A FIGHT OVER A PIPE: The fight over a proposed oil pipeline that would cross Nebraska continues, with a Nebraska judge recently striking down a law that lays out siting authority for major oil pipelines.

The law, called LB1161, has been a thorn in the side of Nebraska pipeline fighters since it sailed through the Legislature in April 2012 by a final vote of 44-5. The bill was originally introduced as a placeholder by Sen. Jim Smith, R-Papillion, after the Obama administration rejected TransCanada’s initial route for the Keystone XL pipeline to carry oil from Alberta, Canada, to the Gulf Coast.

The bill allowed the state to proceed with a $2 million study of a new route through Nebraska that would avoid the ecologically fragile Sandhills, with TransCanada footing the bill. It also shifted pipeline approval from independently elected public service commissioners to a state department under the governor’s control, the state Department of Environmental Quality, but gave the governor final say over the pipeline route.

Pipeline opponents cried foul because the bulk of the bill was crafted on the floor of the Legislature, after the public hearing was over, and passed with a mere 15 minutes of floor debate.

The anti-pipeline group Bold Nebraska said the law rolled back many of the provisions in two bills passed during a 2011 special session convened to deal with Keystone XL after the Obama administration rejected its original route. Under intense public pressure and full media attention, during the special session lawmakers brokered a deal with TransCanada to reroute the pipeline around the Sandhills.

Sen. Jim Smith introduced the bill that ultimately became a law thrown out by a district judge this week.

But in the final days of the 2012 session, lawmakers shifted key decision-making power from the PSC to the DEQ. Bold Nebraska protested, saying the legislation gave the governor the authority to allow TransCanada to take people’s land for the pipeline through condemnation, or what’s technically called eminent domain, before the company got its federal permit.

And Smith had implied the bill would protect against lawsuits, the state got sued anyway. Three landowners associated with Bold Nebraska sued the state, saying critical steps and transparency provisions were wiped away by Smith’s bill.

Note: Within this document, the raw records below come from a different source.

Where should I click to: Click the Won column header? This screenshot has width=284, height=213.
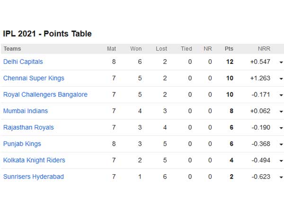[x=136, y=49]
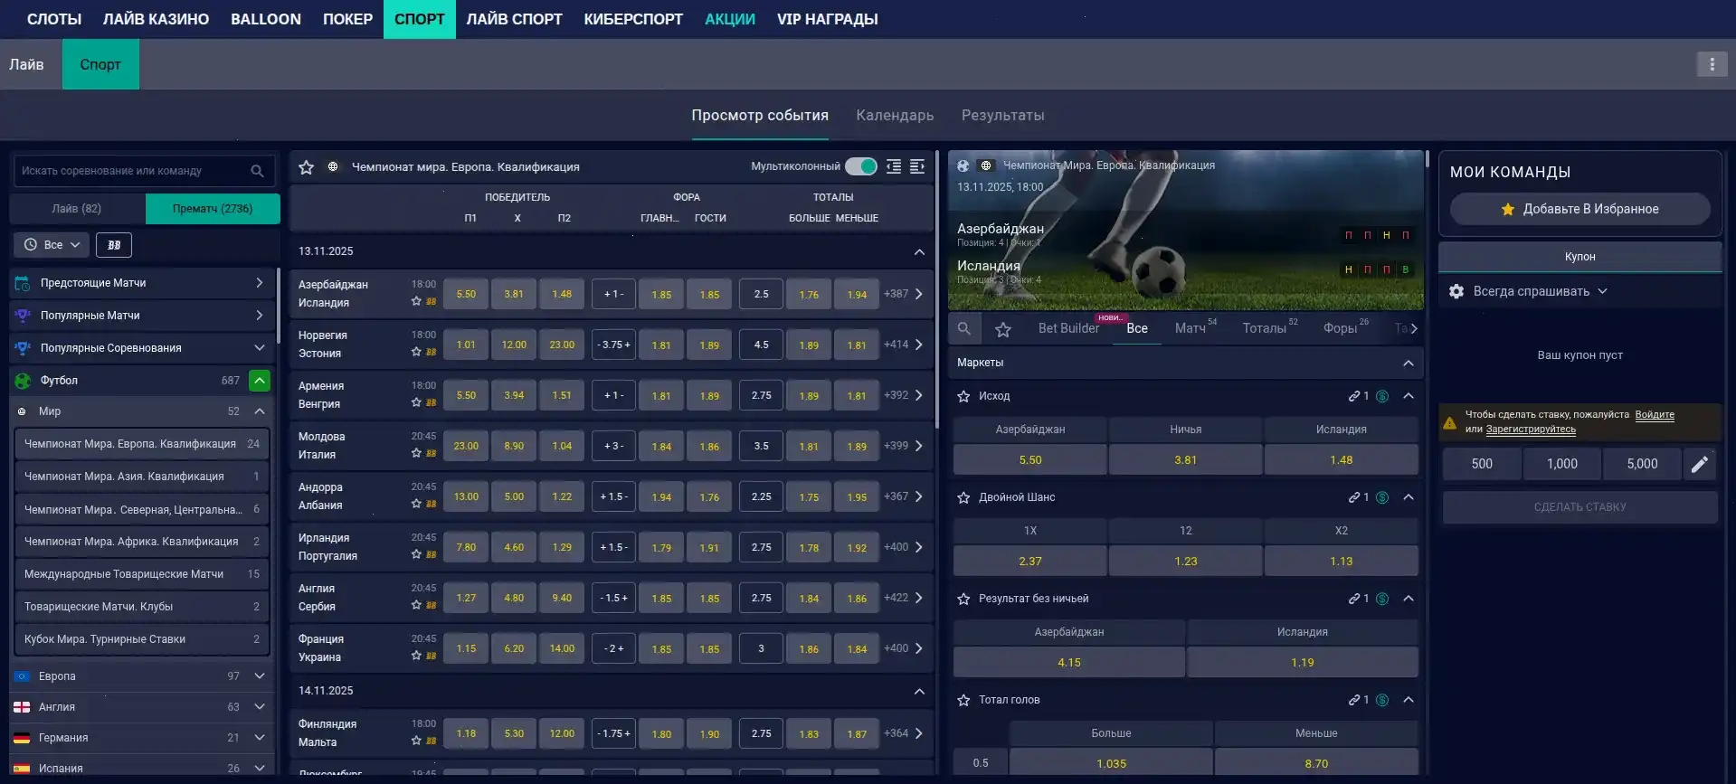
Task: Click the search magnifier in the event panel
Action: (x=964, y=329)
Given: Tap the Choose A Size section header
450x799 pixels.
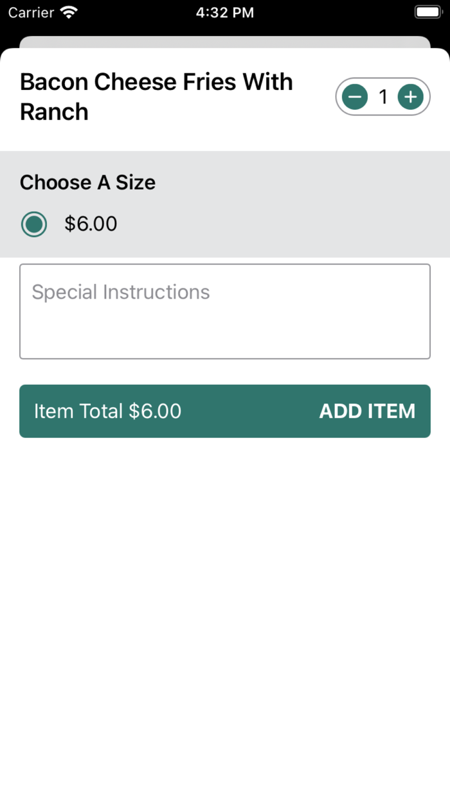Looking at the screenshot, I should [x=87, y=182].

At the time, a handful of lawmakers, such as Sen. Danielle Conrad, D-Lincoln, blasted lawmakers for making substantive changes to the bill on the floor rather than sending it back to committee for public input.

But Smith defended the law, saying it was in line with what lawmakers heard from citizens. Smith has since been increasingly excoriated by pipeline opponents for having a cozy relationship with TransCanada and accepting an all-expense paid trip to tour tar sands oilfield operations in Canada.

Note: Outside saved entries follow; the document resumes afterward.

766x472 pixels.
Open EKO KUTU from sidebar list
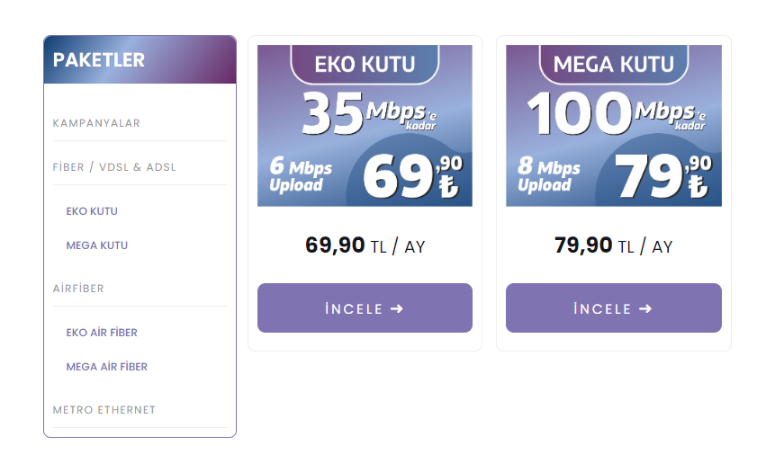pyautogui.click(x=92, y=211)
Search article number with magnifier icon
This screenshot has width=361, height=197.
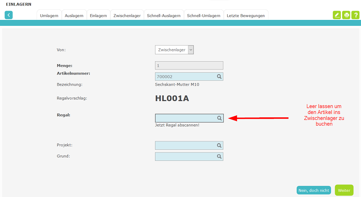tap(219, 77)
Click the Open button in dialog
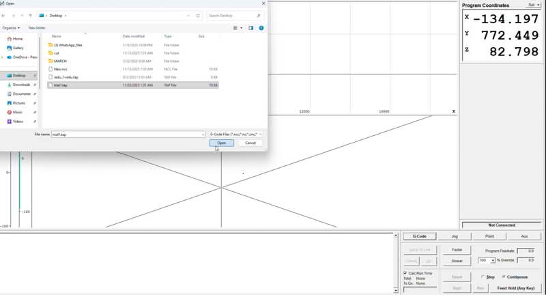Screen dimensions: 546x295 (222, 143)
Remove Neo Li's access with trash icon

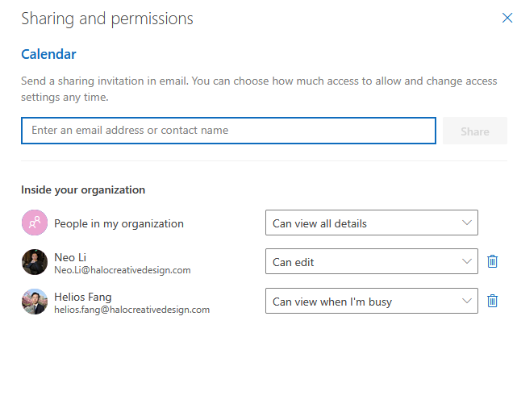click(x=493, y=261)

Smith said in an interview it’s not true that TransCanada wrote the bill.

“No one handed me a bill,” he said. “That’s not the way it works.”

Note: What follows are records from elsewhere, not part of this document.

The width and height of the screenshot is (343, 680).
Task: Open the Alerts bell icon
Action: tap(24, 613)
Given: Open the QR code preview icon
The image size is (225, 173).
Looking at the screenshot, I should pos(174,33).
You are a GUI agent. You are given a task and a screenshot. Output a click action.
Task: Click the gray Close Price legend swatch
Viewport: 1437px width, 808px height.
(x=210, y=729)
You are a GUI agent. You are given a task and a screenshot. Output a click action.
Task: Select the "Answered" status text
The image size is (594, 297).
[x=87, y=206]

Smith said most lawmakers voted for the bill, including “a number of pretty smart, sharp attorneys” like Omaha senators Steve Lathrop and Brad Ashford.

“If you look at it, out of the 49 senators, 43 of my colleagues joined me in supporting the bill,” Smith said.

Keystone XL stirs emotions, he said, and some opponents will do anything to stop the project.

“All along the way there’s been public input, public input, public input,” Smith said.

He said his bill was needed because prior to the 2011 special session, the statute had a gap in siting authority for major oil pipelines, and the two bills that came out of the 2011 special session divided that authority by date. But once the Obama administration rejected the permit, the law requiring DEQ to work with the U.S. State Department didn’t work. So LB1161 decoupled from the State Department so the state could restart the process.

“It was more an element of readiness because by their own admission, the PSC did not have rules and regulations for siting authority in place,” Smith said.

He doesn’t see a need for further legislation at this point, and the deadline for introducing bill has passed already.

“I think it creates uncertainty but I’m not taking this as necessarily the end of the discussion even on that bill,” he said. “There’s the appeals process and we need to let that play out.”